The notion to get retired again was looming, the grand daughters had moved to gramma’s old house in Magalia and if we wanted to see them, we had to come up (they refused to come back to the Bay Area). We got tired of staying in motels here and looked to buy something where we might later retire. But the Waste Mgmt. Authority wasn’t done with me, they asked me to come back for special events a few times a month. I worked way beyond the borders of Alameda County, going into SF several times, plus Sacramento and other counties around the Bay Area. ACWMA is now known as StopWaste.org.
We bought our first property in Paradise in 2000 after looking for over a year. It was a great location, and the older mobile home was in excellent condition. Not what we wanted but certainly acceptable for temporary housing when visiting the kids. Later bought another property so we could live there while removing the mobile and building our forever home. I still traveled to do compost demos or lecture about green building, and after retiring, they called me back for over three years. I was actually retired at 58 and ready to do all those retirement things you don’t have time for when working. Learning to garden in the pine forested foothills was a lesson in itself, but we learned to make things work including still make our own compost. Shortly after moving here, I got invited to conduct compost demonstrations for the Herbarium Society at Chico State and was a frequent interview on “In a North State Garden” radio show.
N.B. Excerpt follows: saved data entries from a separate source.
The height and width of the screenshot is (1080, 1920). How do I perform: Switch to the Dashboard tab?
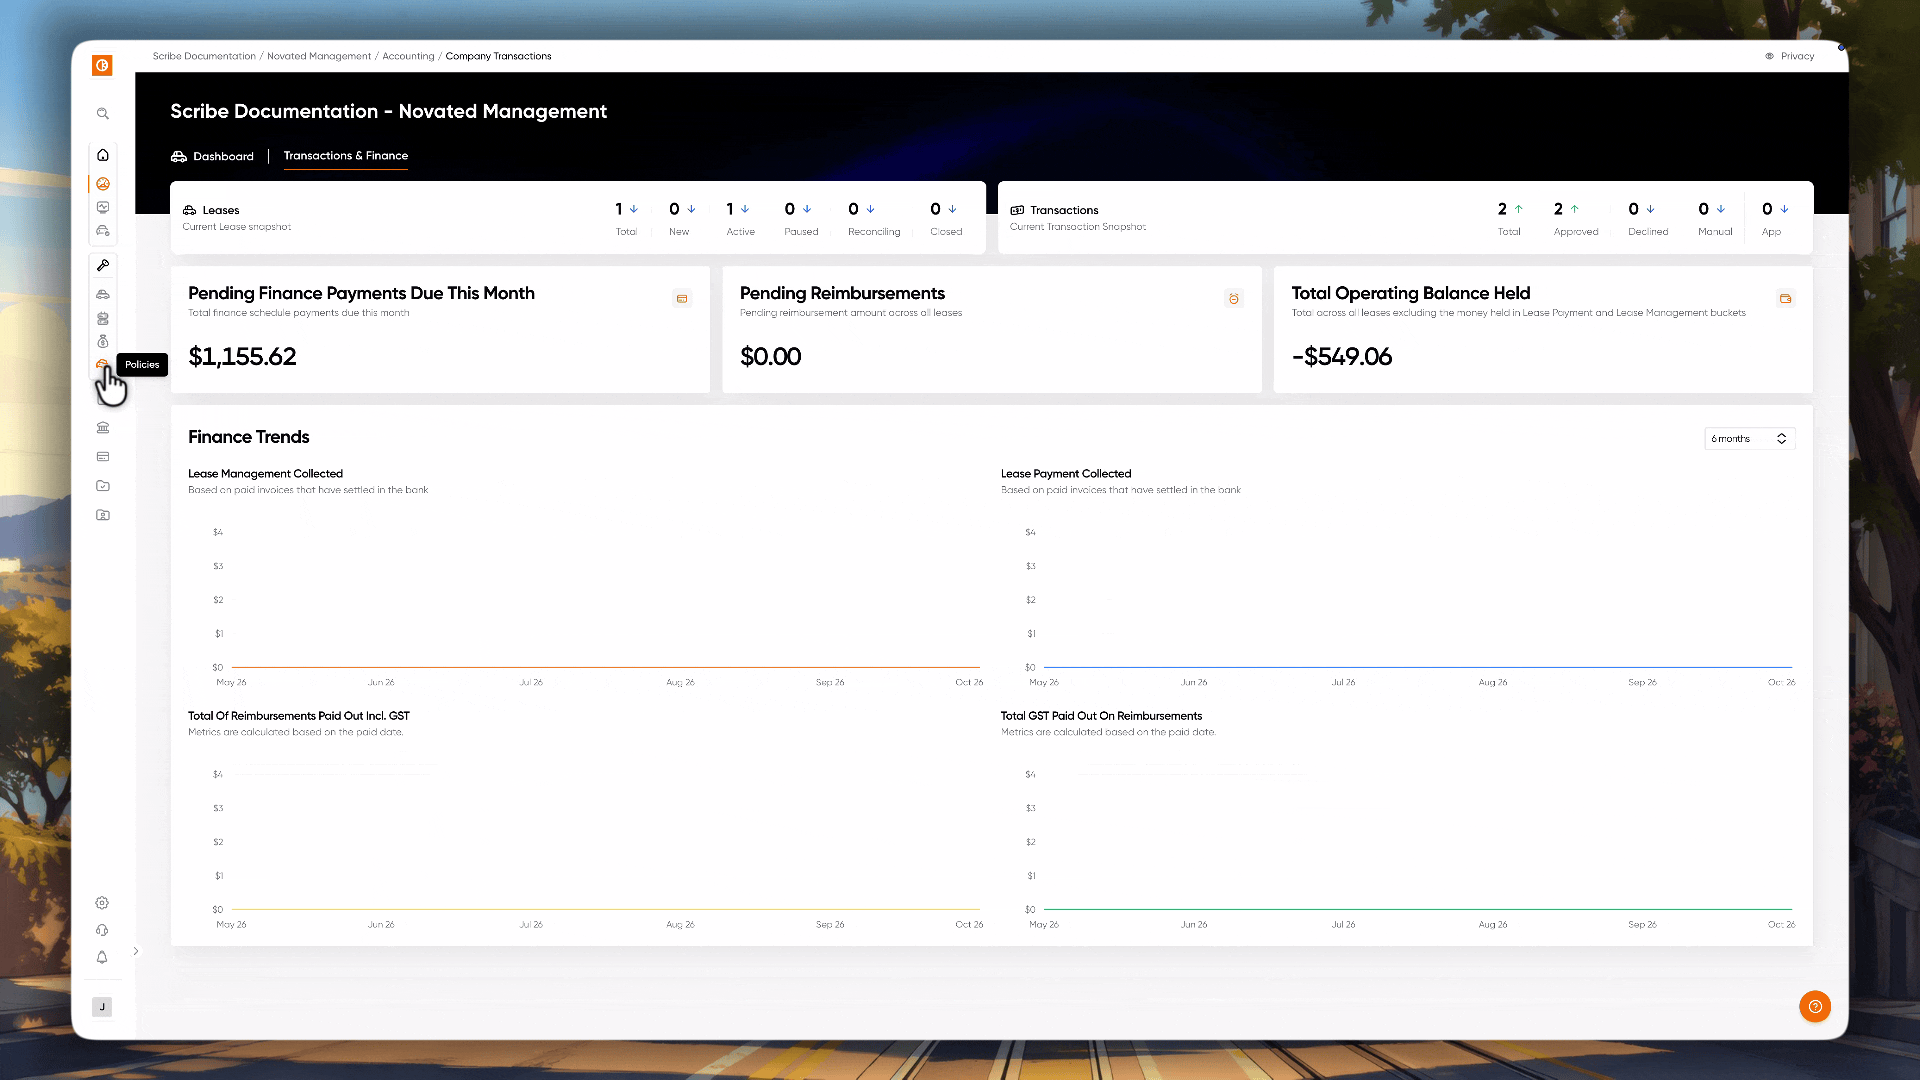coord(212,157)
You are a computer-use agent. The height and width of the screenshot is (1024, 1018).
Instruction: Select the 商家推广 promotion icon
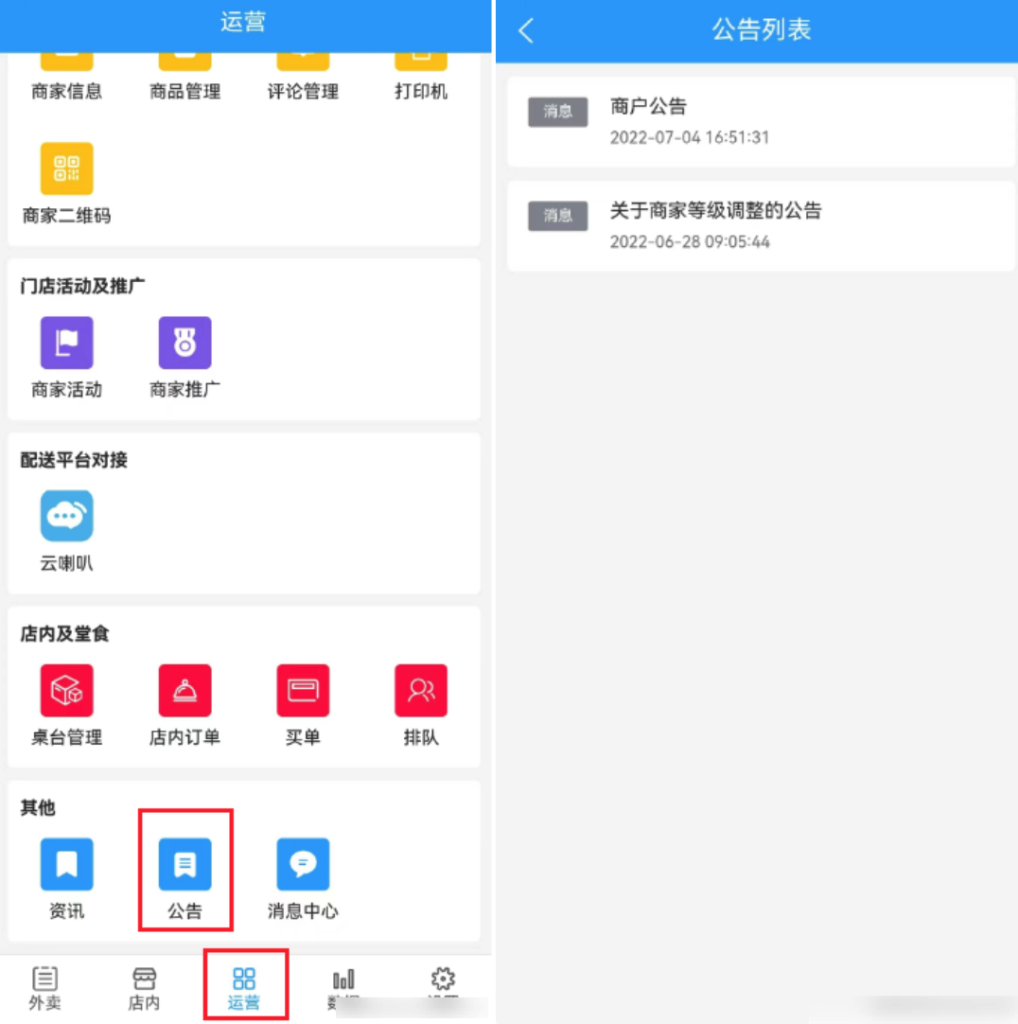(x=184, y=342)

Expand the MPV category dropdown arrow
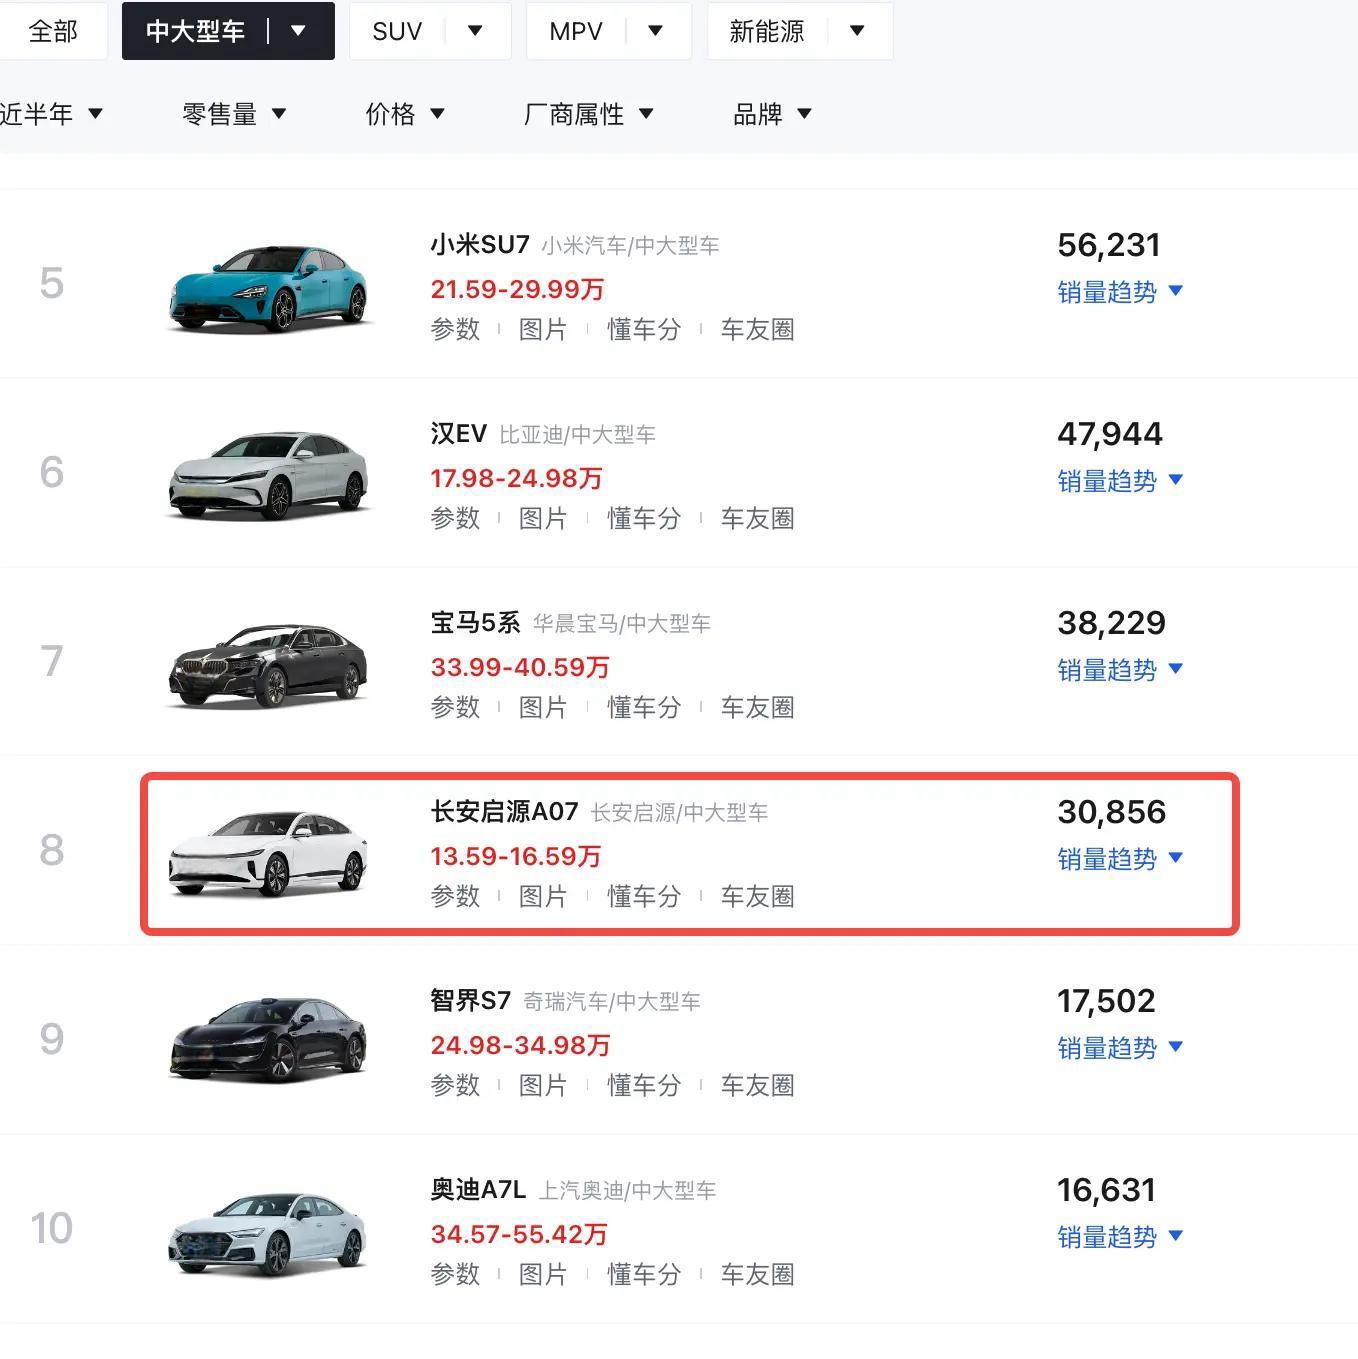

I looked for someone to ask about what Butte County does about the waste stream and was directed to Supervisor Yamagucci. He interviewed me for an hour, then offered me a position as his appointee to the Local Task Force of the Butte Regional Solid Waste Authority, a position I still hold having been reappointed by Supervisor Teeter.
Joining the Paradise Garden Club was really helpful in better understanding how to work the soil, irrigation and living in a forest. The Garden Club also gave me opportunities to help others understand the benefits of home composting. Somehow, they thought I would be good at serving on the board of the Paradise Garden Club and after a few years I was elected as the president, a position I have held for six out of the last eight years. In addition, as a member of the California State Garden Club I was elected as a committee chairman and put on the board of the California club. Three years ago, I was appointed to a position on the Pacific Region Garden Club. And then I ended up on the BCFSC as a board member.
I have been a guest speaker all over CA and in Oregon helping spread the word about fire prevention and Firewise landscaping.
So technically, I retired from work at age 58, 16 years ago, it just doesn’t seem like retirement.
Sorry dear, I’ll be outside with the chain saw, or in the compost pile.